There are some folks who seem to have a perfect hand at internet writing. Some, like Victor Davis Hanson, hold impressive academic qualifications, while others, like Hugh Hewitt, used radio and blogging together to become major forces in the blogosphere. Then there is Glenn Reynolds, who simply wrote so much so well and so succinctly about so many things, that he simply became a site everyone read. The rest of us have succeeded to minor degrees, myself included, although I have a habit of picking fights with people. I was going to say it was an ‘unfortunate’ habit, except that I believe that most of those fights needed to be had. Hence I receive precious few Christmas cards, though fortunately I am taken seriously by so few people, that almost no one regards me as a serious threat to their political ambitions. I am annoying, nothing more.
But I am the sort to stand up for causes, especially when I see good men left deserted by those who once claimed to be loyal. In this case, I got into a disagreement regarding the – now common – habit of heaping blame onto President Bush by republicans, who not only believe the lies from the Left but forget that the President was one of very few people to warn the nation years ago that this sort of crisis was coming. I am an accountant, and while I cannot claim to be the equal of Bernanke or Paulson, I have been following the events which brought about this crisis for three + years now, and my MBA studies have reinforced understanding of the economic pressures at work. Bush was and is right, and the many who are howling outrage against him now are completely, utterly, shamefully wrong.
As is the case with so many important issues, President Bush was dead on from the start. But his supporters deserted him, questioned his judgment when they themselves did not have a clue, and they cut his legs out from under him. This disintegrated the GOP unity, along with other extremely foolish defections by people with large egos and no sense of duty.
I will not question the President in this case for even a moment, because he was left totally abandoned. Not a single House or Senate republican went along with President Bush, even though none of them had a background which qualified them as well as Bush to understand the forces at work and none of them (except McCain) had lifted a finger to stop this crisis from happening, much less carried the issue to the public the way Bush did. At the point where he was presented with the bill, Bush had two choices, neither of them palatable. He could either sign a bill loaded with things he would never have chosen to support, or he could allow a bad situation to become a catastrophe.
You may either believe me or not, but if this bill had not passed, the Dow and the Dollar would each lose at least 25% of their value before the year’s end. By election day, things would be so bad that nearly every House and Senate seat would go to the Democrats because of the way the media has falsely laid blame, and you would see 2009 usher in an era of Socialism such as you would not have believed possible, unless – like me – you have studied similar crises in England, Japan, Russia, and Italy.
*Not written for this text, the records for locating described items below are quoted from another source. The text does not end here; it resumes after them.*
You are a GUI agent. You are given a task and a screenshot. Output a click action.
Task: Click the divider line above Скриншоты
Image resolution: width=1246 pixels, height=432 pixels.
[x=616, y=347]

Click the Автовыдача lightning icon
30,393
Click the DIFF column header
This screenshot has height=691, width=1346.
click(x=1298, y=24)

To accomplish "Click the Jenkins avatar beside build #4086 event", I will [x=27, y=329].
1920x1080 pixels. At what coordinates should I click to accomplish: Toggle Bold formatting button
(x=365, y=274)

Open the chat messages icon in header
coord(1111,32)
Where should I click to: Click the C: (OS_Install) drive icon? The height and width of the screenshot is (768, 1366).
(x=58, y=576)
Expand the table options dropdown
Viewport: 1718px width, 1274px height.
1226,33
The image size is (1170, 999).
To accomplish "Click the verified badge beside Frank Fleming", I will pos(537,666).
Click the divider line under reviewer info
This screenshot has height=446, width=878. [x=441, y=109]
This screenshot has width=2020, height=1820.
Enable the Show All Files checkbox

Confidence was already fragile, and I do not think many people understand what was happening in European and Asian markets. To be blunt, a number of major nations were about to dump US Treasury notes, and the projections of consumer confidence would mean the worst economic collapse since 1932. Bush, as always, did the right thing, and as usual even the people who wanted him to do it, needed him to do it, made sure all the blame and none of the credit was laid at his name. Many republicans have believed the lies of evil men and deserted a good and honorable President, who also happened to be right again. The President has earned better than that from people who claim to be his friends. My loyalty is not so timid, nor my judgment so capricious that I believe men I know to be liars, rather than a proven friend and defender of the nation.